Стояли на реке Спреча у местечка Маглай. Двадцатого августа четырнадцатого года. Второй эскадрон третьего полка. Командир по фамилии ротмистр Шильский.
— В Боснии?
— Да.
при этом пении Трофимыч выключил свет и молча лег. Пыльный кот прыгнул к нему на постель.
— Трофимыч, а хорошо все-таки, что нам удалось на завтра достать лошадей.
— Совершенно верно. Свободнее.
Трофимыч ответил сразу, будто он стоял в строю, а не лежал в постели.
— Остановиться можно, — пружины под ним скрипнули, — все посмотреть. Одних братских могил по дороге двенадцать памятников, говорят, встречается.
Завтра верхами мы едем в Бородино: директор конного завода, где пенсионером живет Трофимыч, дал разрешение на двух лошадей и седла.
Крикнул во сне петух — как сигнал на ночлег, неверно пропетый старым кавалеристом.
— Трофимыч, а Трофимыч…
Старик не отозвался. Он ровно дышал. Ему вторили часы. На столе ручные. Другие — «Павел Буре» — у кровати на стуле. И на стене. Впереди семенили ручные. Потом вместе с дыханием Трофимыча отсчитывал «Павел Буре». Стенные спотыкались сзади. Они хрипели и вдруг вдогонку стали бить. Дрожали удары. Часы пробили больше, чем следовало, и все же, задохнувшись, отстали.
Ровно дышал Трофимыч. Кот вяло мяукал, если хозяин, повернувшись во сне, чрезмерно прижимал его.
С утра, когда мы поднялись, часы, все по-разному, показывали около четырех. В коридоре стоял серый свет. На крыльце было холодно. Луна подернулась туманом, откуда-то явились легкие облачка; звезды сразу побледнели, и только одна, большая и яркая, державшаяся в отдаление от других, продолжала гореть. Все чаще раздавались петухи.
Трофимыч шел впереди. Голенища его давних форменных сапог были гораздо шире усохших икр.
— На войне страшно, — не обернулся Трофимыч.
…Однако в Варшаве в четырнадцатом году проходили походным порядком, и ослабла подпруга. Он отделился от строя и в стороне у ворот ее подтягивал. А старичок ему сказал: «На войне ведь не все гибнут». Он подумал: «Правда не все! Вот остался жив».

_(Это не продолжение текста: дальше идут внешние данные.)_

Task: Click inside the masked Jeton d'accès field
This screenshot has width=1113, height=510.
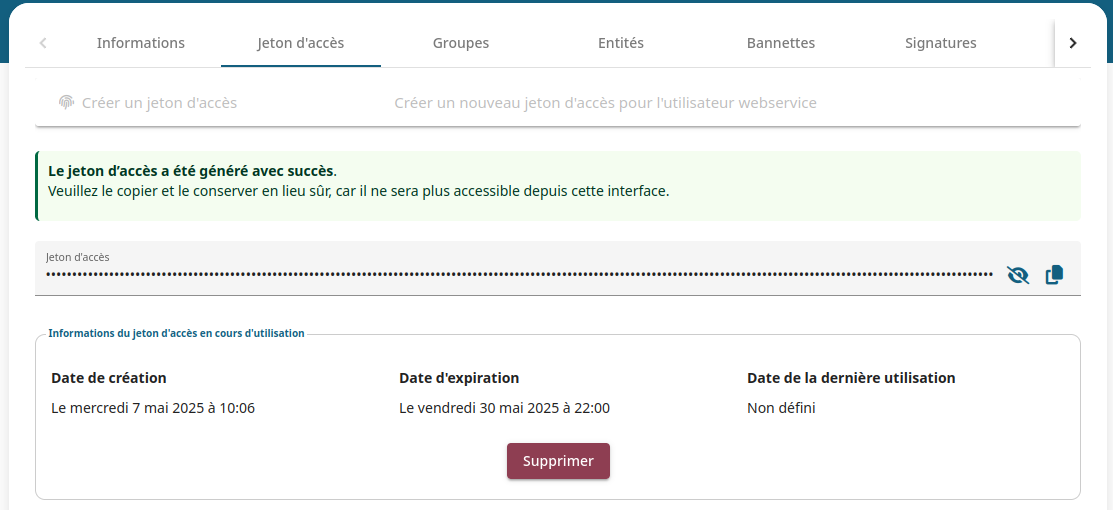Action: coord(519,273)
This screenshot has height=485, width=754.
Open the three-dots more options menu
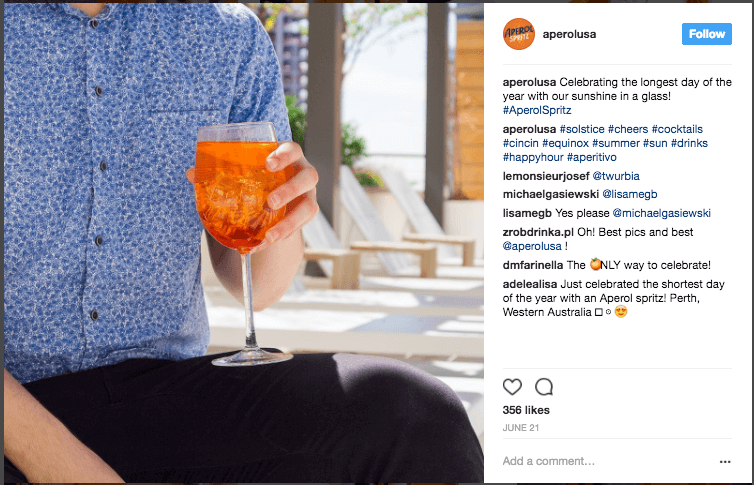[x=725, y=461]
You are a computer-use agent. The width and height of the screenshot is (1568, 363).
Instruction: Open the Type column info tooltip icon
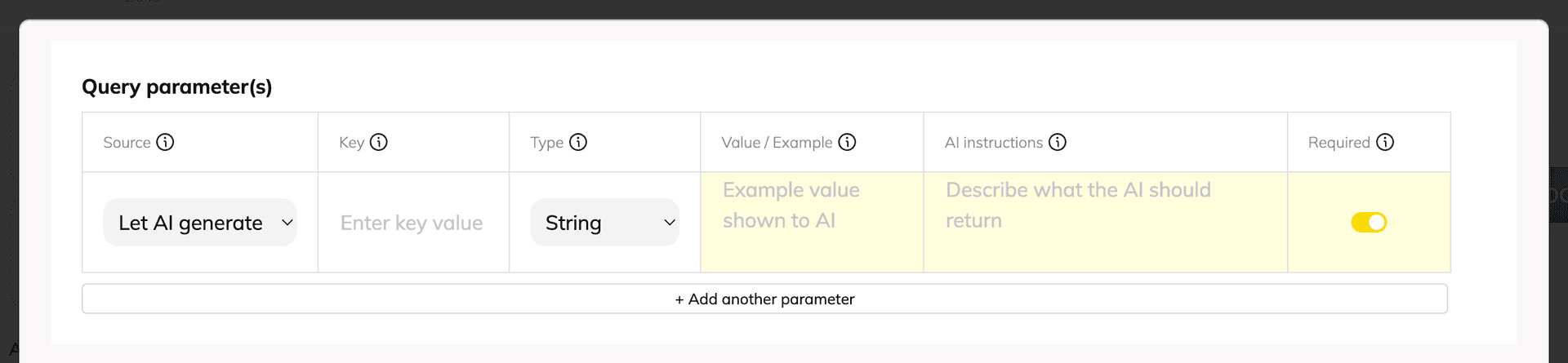tap(578, 142)
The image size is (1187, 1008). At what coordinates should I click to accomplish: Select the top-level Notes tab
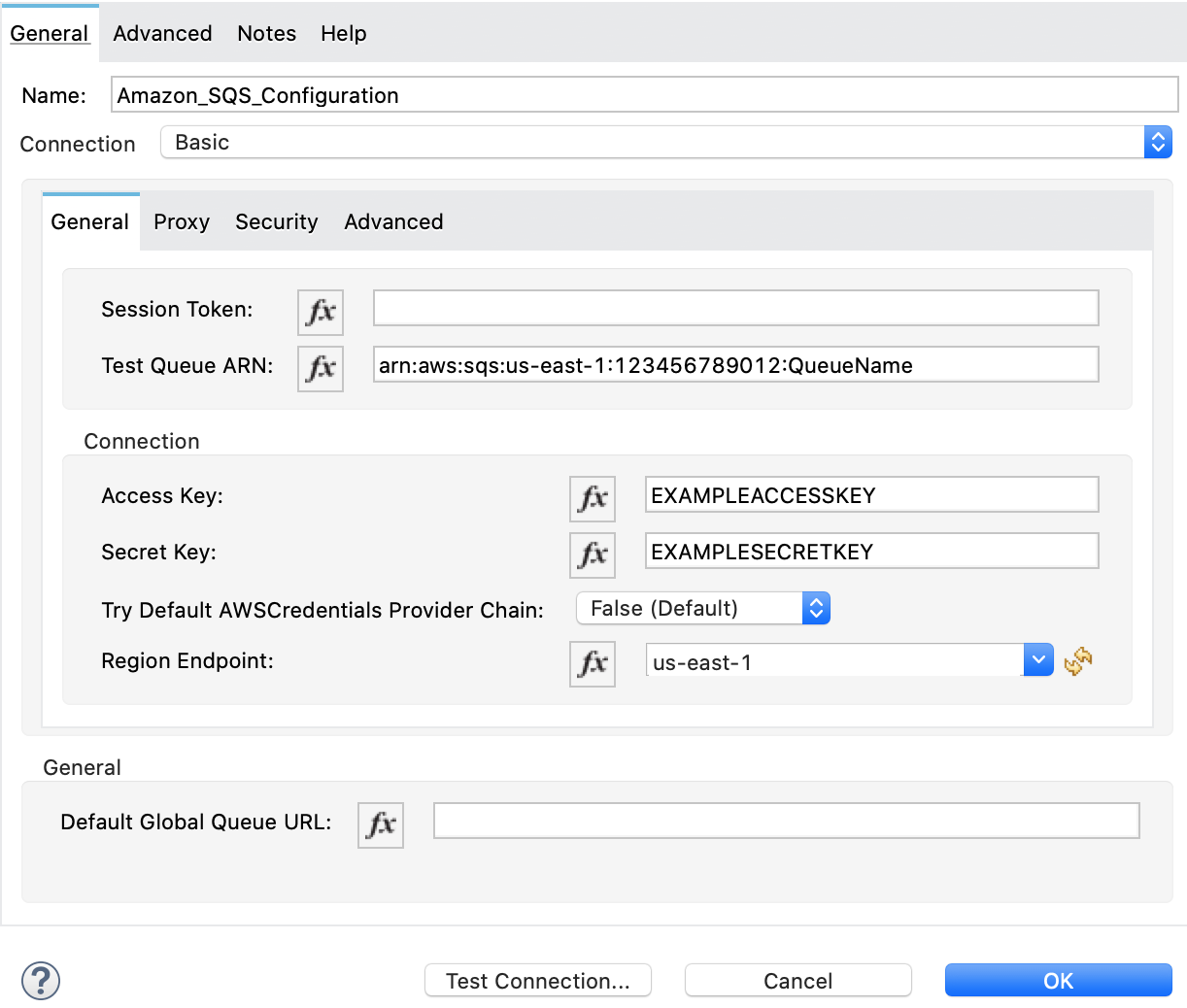coord(266,34)
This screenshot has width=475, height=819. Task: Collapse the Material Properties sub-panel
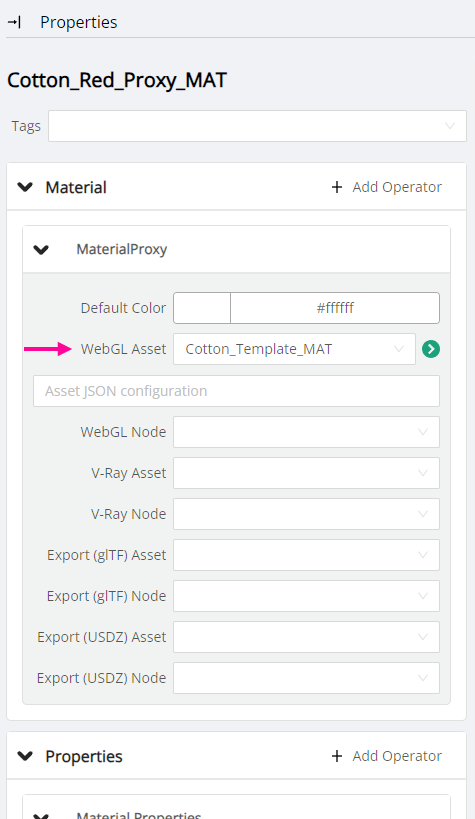pos(41,815)
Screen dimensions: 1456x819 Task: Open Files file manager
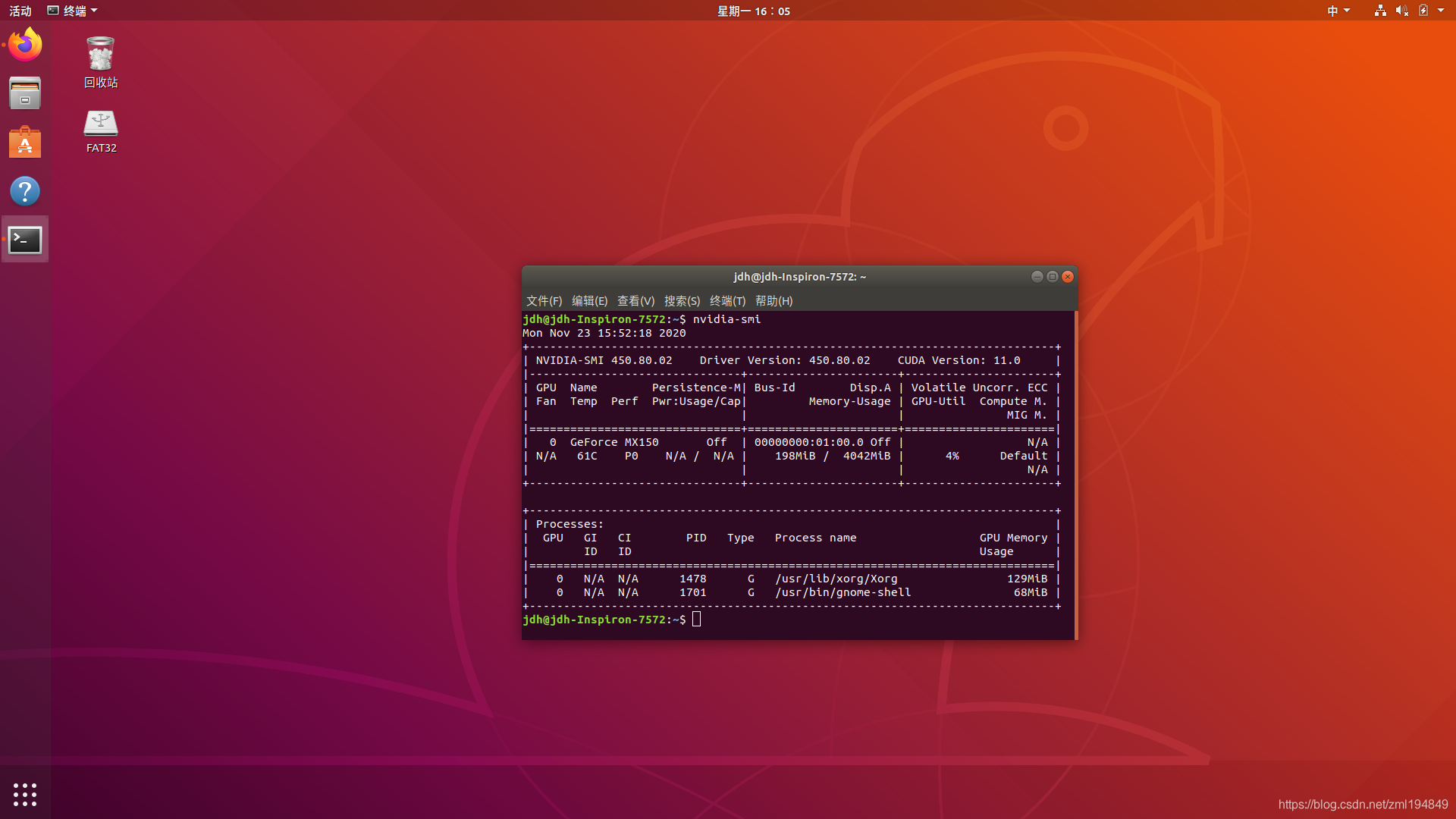[24, 93]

— А сколько пало! — шагал мимо луж Трофимыч. — Одних офицеров, сейчас помню фамилии: Бобрик, Кутасов, фон Дерроп, Нельский…
— Варшава красивый город?
— Да. Столичный. Польки славятся как особенные красавицы.
Двери конюшен были отворены, и конюхи убирали навоз.
— В Румынии женщины, — все не оборачивался Трофимыч, — тоже красивы.
Там протекает река Дунай. Семнадцатого марта четырнадцатого года на левом берегу у города Бабадаг был смотр. Передавался слух: на том берегу Распутин, хочет благословить войска.
— «Приезжай сюда! — крикнул через реку главнокомандующий Николай Николаевич. — Я тебя повешу!»
— Распутин?
— Николай Николаевича он боялся.
С порога конюшни в полутьме через решетки стали видны носы и уши. Лошадь, как узник тюрьмы, видит небо в узком клочке окна. Сумрак конюшни должен был вызвать у Трофимыча такие слова: «Темно. Иногда специально так делали. В четырнадцатом году в полку к приезду государя завешивали перед уборкой попонами окна, а как давать овес — снимали. И лошади привыкли от света ржать. Государь подъехал, окна завесили, и едва он взошел в конюшню — раз! — попоны долой, и лошади: го-го-го! Думают — овес. Что это? „Что? — спрашивает государь. — Чего они ржут?“ — „А это они, — был дан ответ, — приветствуют прибытие вашего императорского величества!“ И последовали награды».
Я говорил: «Вот как?»
А Трофимыч продолжал: «В точности так. Специально делали. В Першине тоже, где была великокняжеская охота и содержалось до тысячи собак, Николай Николаевич всходит, а собаки визжат. „Что это у тебя они так визжат? — он требует у псаря. — Ты их, наверное, бьешь?“».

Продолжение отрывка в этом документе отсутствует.